======== GIVEN RECORDS ========
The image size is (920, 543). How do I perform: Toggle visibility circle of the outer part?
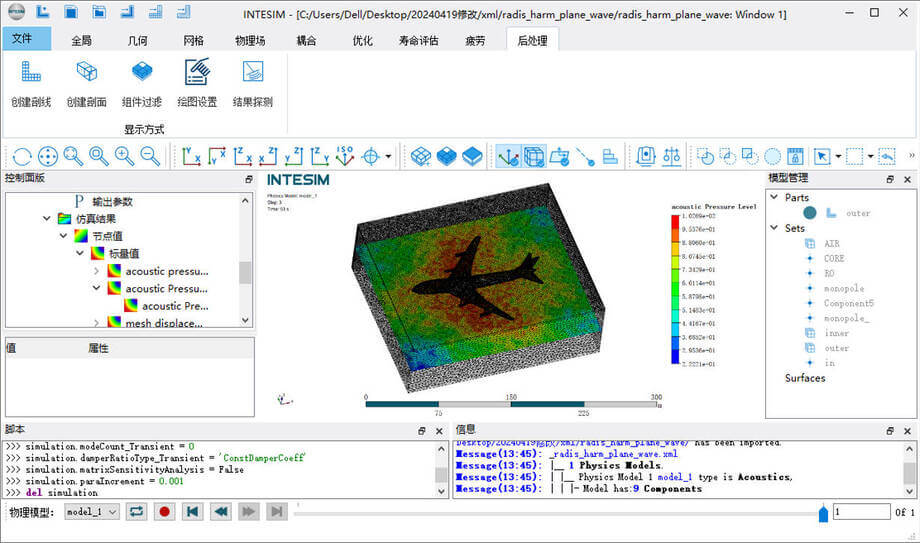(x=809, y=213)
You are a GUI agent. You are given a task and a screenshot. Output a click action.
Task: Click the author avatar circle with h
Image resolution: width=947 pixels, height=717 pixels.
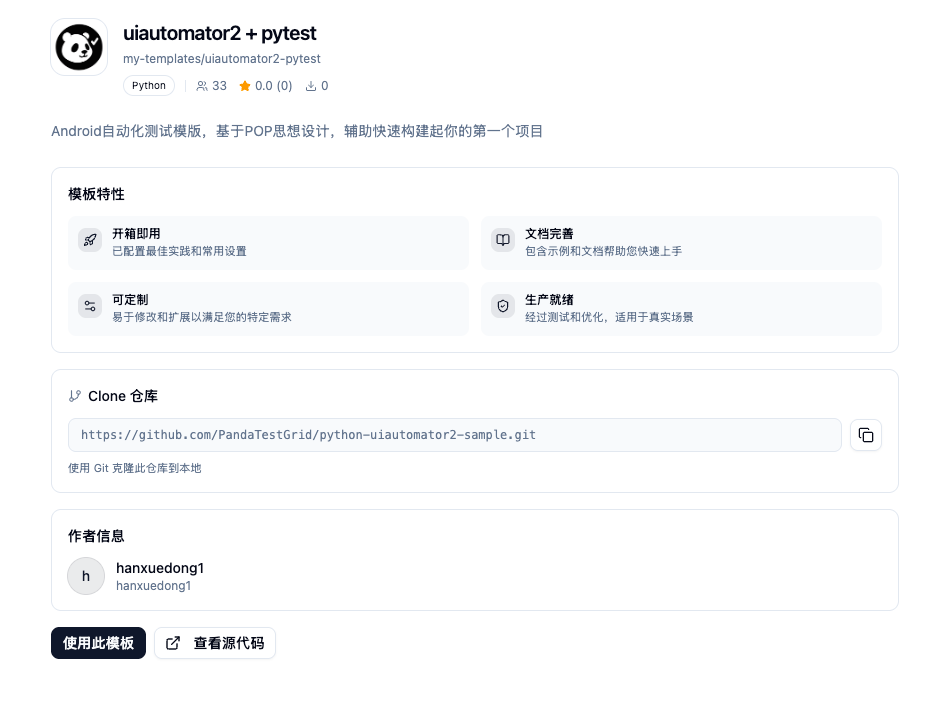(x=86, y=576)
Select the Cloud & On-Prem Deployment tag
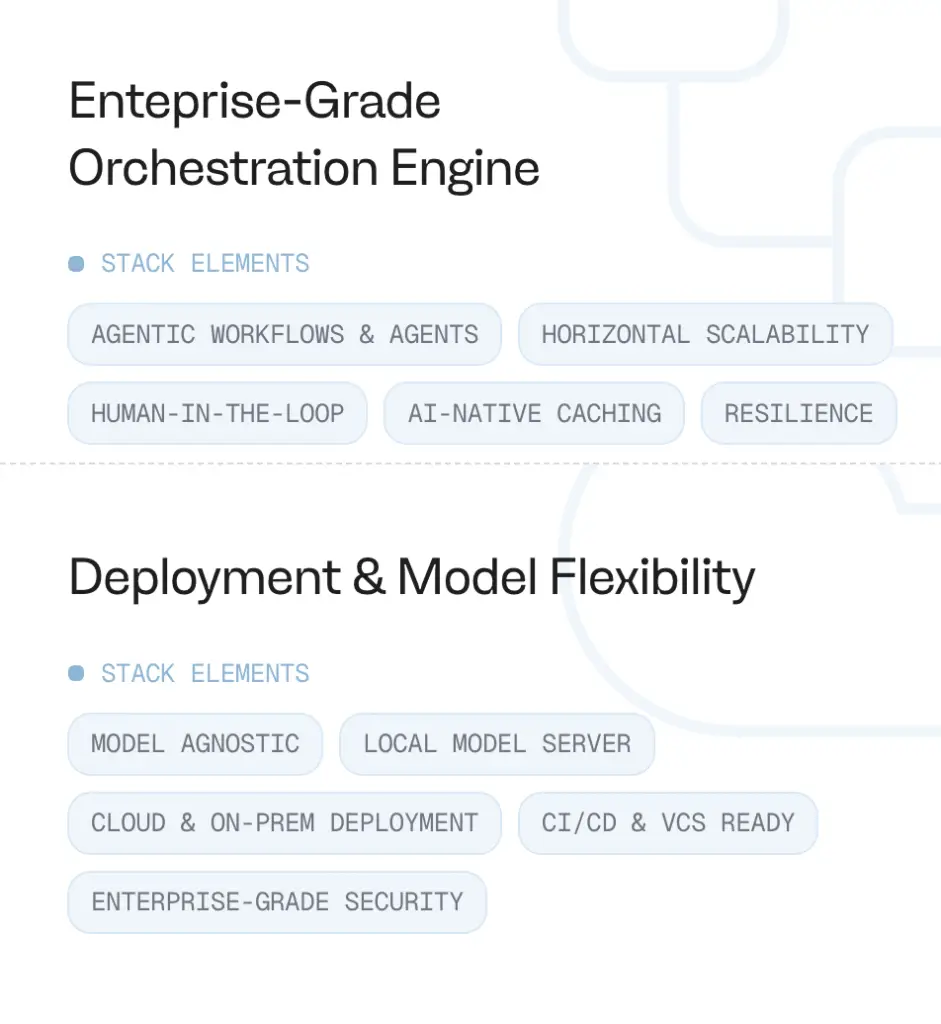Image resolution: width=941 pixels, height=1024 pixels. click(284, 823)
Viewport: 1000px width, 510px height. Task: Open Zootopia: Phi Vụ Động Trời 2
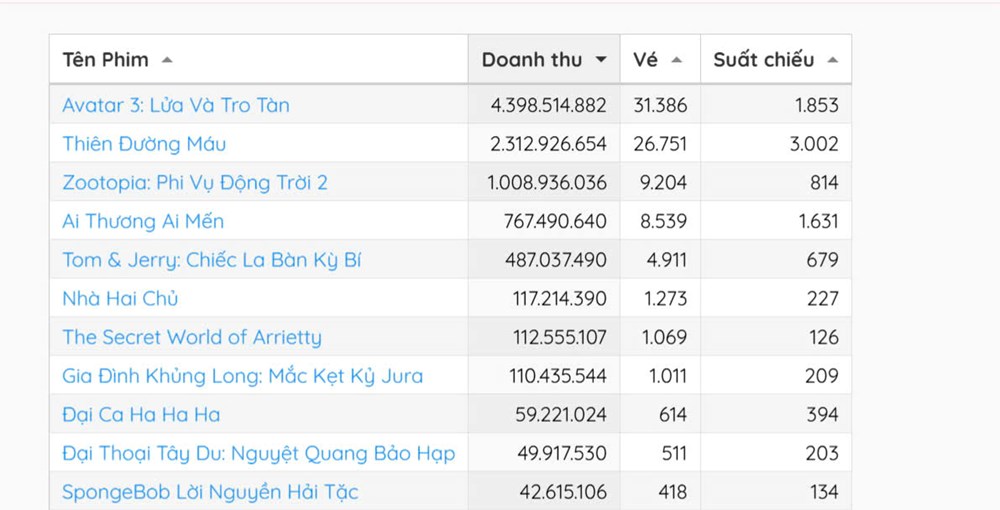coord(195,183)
========
======== GIVEN RECORDS ========
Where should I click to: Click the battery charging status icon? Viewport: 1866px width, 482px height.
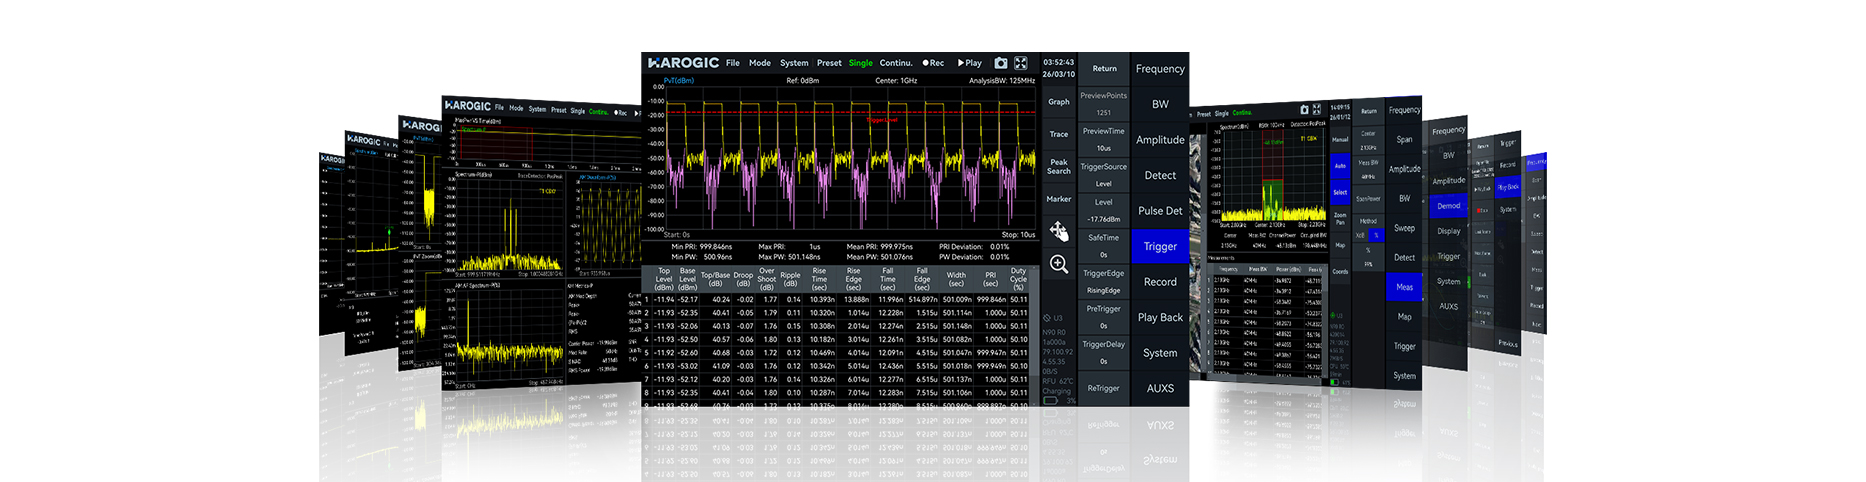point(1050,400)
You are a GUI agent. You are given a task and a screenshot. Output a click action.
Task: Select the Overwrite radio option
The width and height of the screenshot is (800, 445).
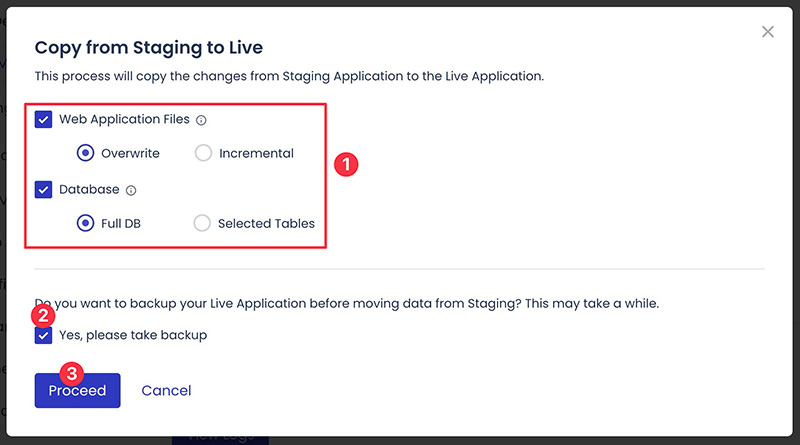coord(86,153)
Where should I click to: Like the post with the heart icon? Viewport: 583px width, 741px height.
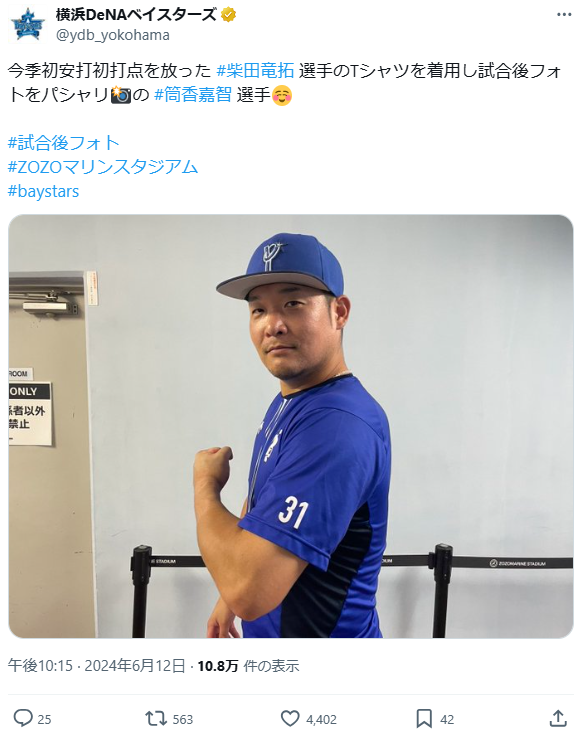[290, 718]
========
======== GIVEN RECORDS ========
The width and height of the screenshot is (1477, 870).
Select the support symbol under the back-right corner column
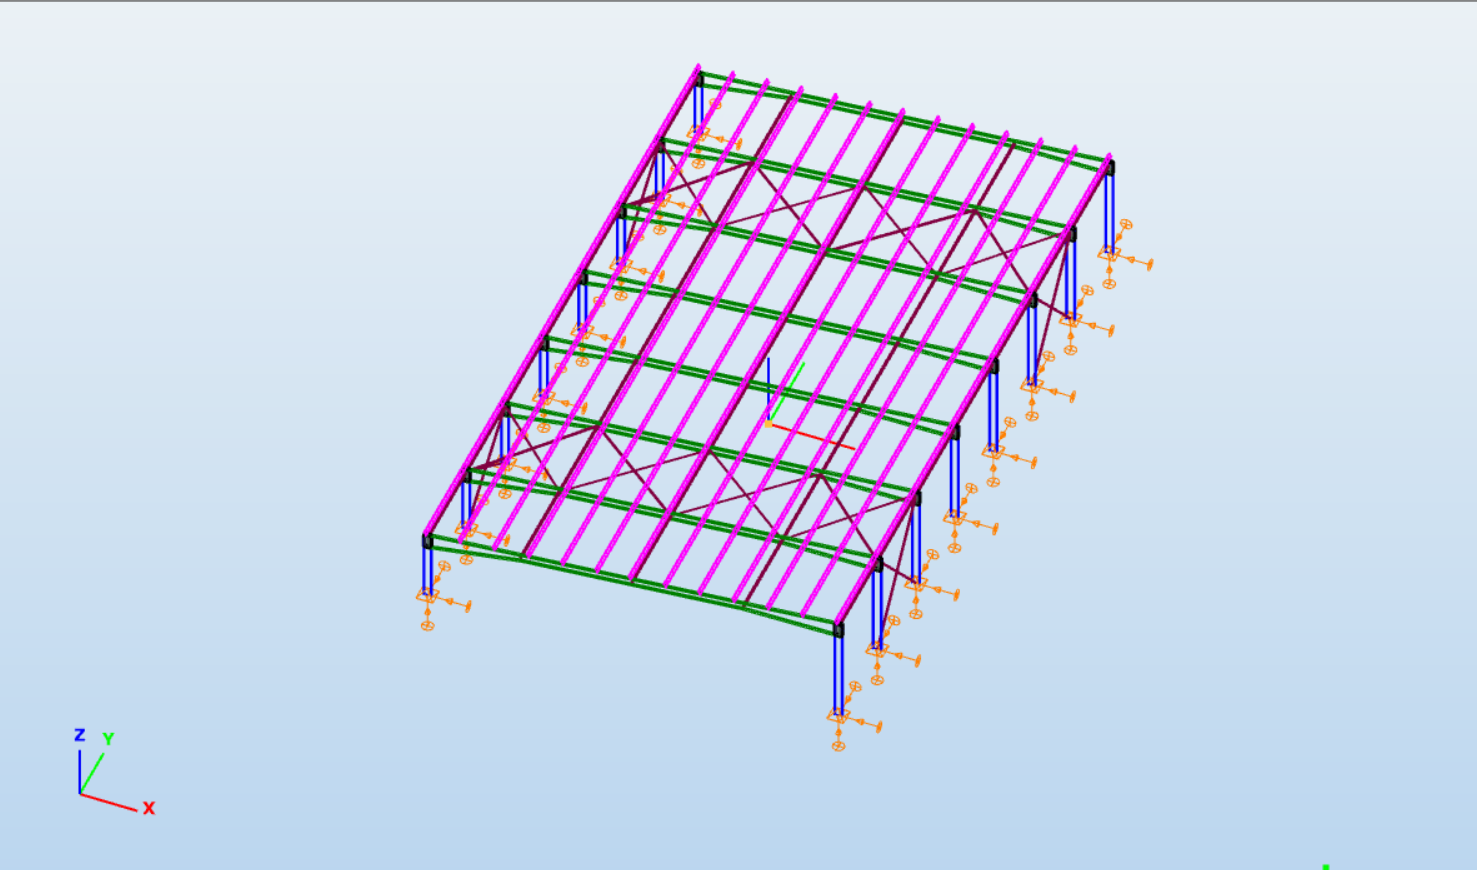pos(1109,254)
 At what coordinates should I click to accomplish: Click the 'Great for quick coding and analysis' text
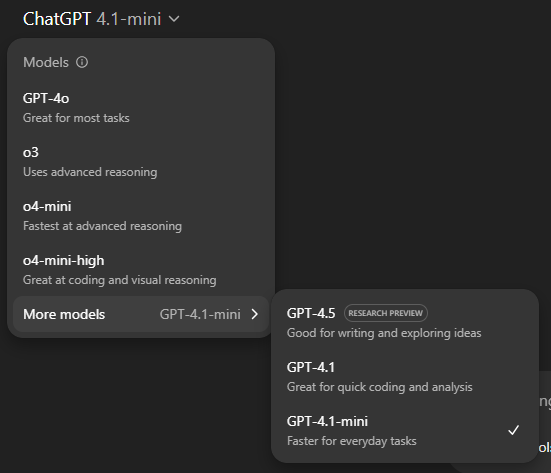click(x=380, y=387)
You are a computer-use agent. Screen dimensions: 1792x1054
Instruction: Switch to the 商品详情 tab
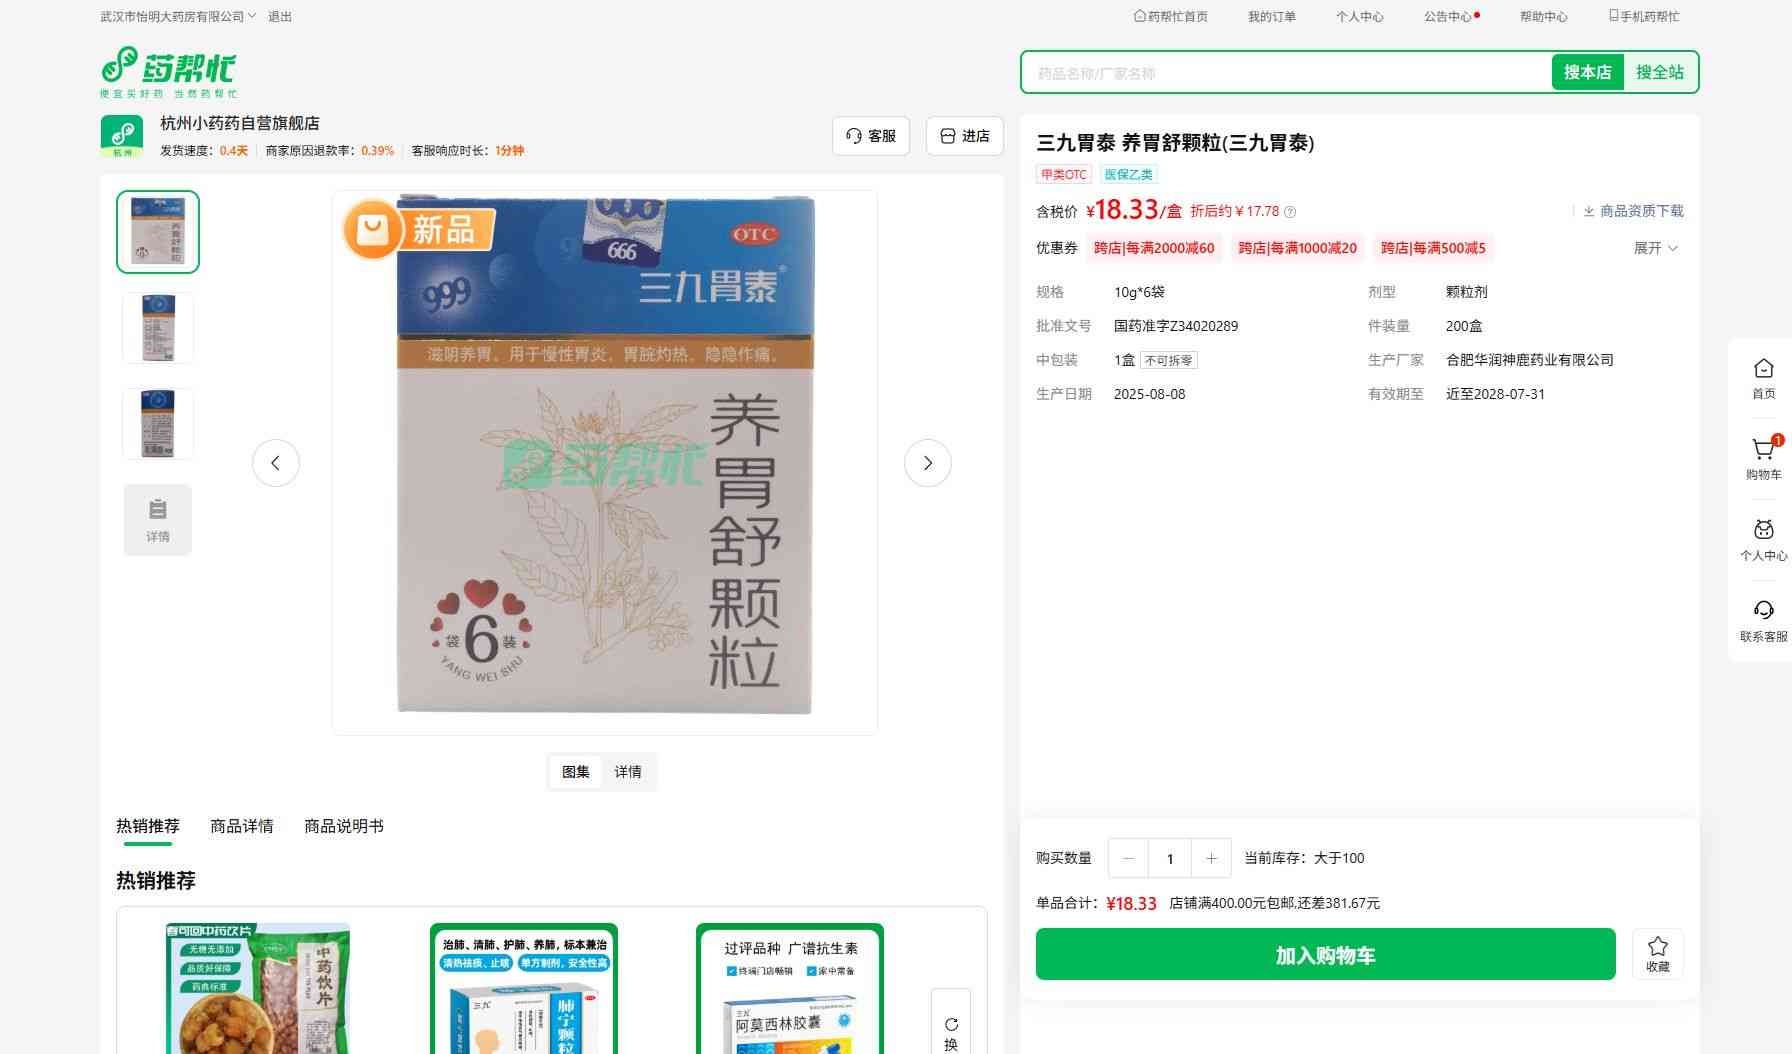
========
◆ TASK DETAILS
For this exercise, please output exactly the lines above starting at the line with "You are a computer-use" and ending at the line with "Instruction: Switch to the 商品详情 tab", ends included.

◆ OUTPUT
You are a computer-use agent. Screen dimensions: 1792x1054
Instruction: Switch to the 商品详情 tab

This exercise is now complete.